South Australia newspaper abstracts
- The Advertiser (Adelaide), 25 May 1907, p. 14.
Dr. Eyre, vicar of All Saints' Church, Scarborough, Yorkshire, had been invited, and had promised to address the Wesleyan Brotherhood, at the Hoxton-road Wesleyan Chapel on a recent Sunday. The address was advertised as "The Christian as God's Gentleman." Dr. Eyre found himself unable to fulfil the engagement, the reasons for his absence being explained in the following letter which he received from the Archbishop of York:—"Dear Dr. Eyre—I hear that you are proposing to preach tomorrow or to give an address in a Wesleyan chapel, which is in the parish of the mother church. I must tell you that this will be against ecclesiastical order unless you have Archdeacon Lindsay's consent.—Yours very faithfully, Willelm Ebor. I must forbid this intrusion.—W. E." In forwarding this letter to the secretary of the Brotherhood Dr. Eyre remarked:—"I was not proposing to 'preach,Õ but merely give an address to on undenominational and unsectarian brotherhood. But I fear I have to acquiesce in the Archbishop's wishes, and it is certainly irregular to speak in the parish of St. Mary's without the incumbent's permission, a thing that never struck me." Dr. Eyre's reply to the Archbishop was as follows:—"My Lord Archbishop—I beg to acknowledge your letter of yesterday, and in your wishes as expressed therein I, of course, at once acquiesce. The address proposed was no sermon at all, nor, as far as I know, connected with any religious ceremony. It was to be merely an unconventional talk to a body of men, some 90 in number, many of them Churchmen. The meeting was to be open to all. If the Church of England in your grace's diocese or in Scarborough could reach the men, and you know as well as I do she does not, one would be invited less frequently to speak to working-class men, such as I proposed to address to-day, men who are in many cases Churchmen, but outside the reach of Anglican worship. Could not your grace perhaps advise your clergy how to recover these good people to the Prayer-book and their parish churches?" The Rev. W. Sackett (South Cliff Wesleyan Church), who gave an address in Dr. Eyre's absence, said no one heard bitter words about the Church of England from a Methodist platform, and he hoped the Church would grow out of the narrowness that prevented its ministers from addressing another congregation. Dr. Eyre's kindness in accepting the invitation to address the brotherhood was acknowledged in a vote or thanks."
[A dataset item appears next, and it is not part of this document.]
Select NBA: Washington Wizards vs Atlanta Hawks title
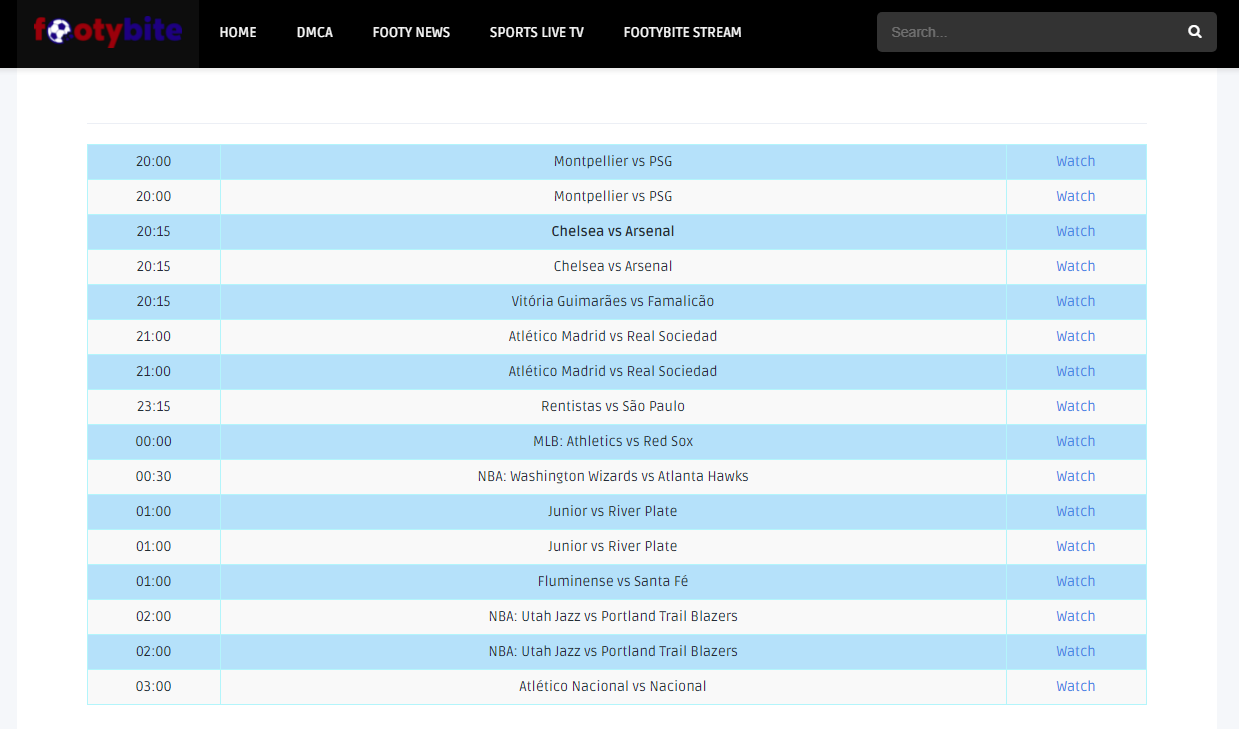The height and width of the screenshot is (729, 1239). pyautogui.click(x=612, y=476)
[Walter Sackett (1865–1924) s. Jeremiah & Sarah (File) Sackett]
- The Advertiser (Adelaide), 23 November 1907, p. 13.
"New South Wales
SYDNEY, November 22.
Arthur Pettis reported to the police that he had seen the body of a man lying near the railway line some six miles out of Cobar. A constable went out, and found the body. There were bruises on the left side of the shoulder, on the back, and the back of the head, and the clothes were ripped and torn about. About 100 yards away a cap was found. It is believed that the man either jumped or fell from the train, or he was attempting to board the same. The remains are supposed to be those of T. Sackett, who was working in the neighborhood."
[Thomas Sackett (1867–1907)
- The Advertiser (Adelaide), 14 July 1909, p. 10.
"Killed By Train
Kalgoorlie, July 13. A fatal accident, of which the victim was Thomas Sackett, an elderly man, occurred last night. Sackett was knocked down and killed by a passing train at the Williamstown crossing, near the Hannan's-street station, the only visible injury being a cut on the head."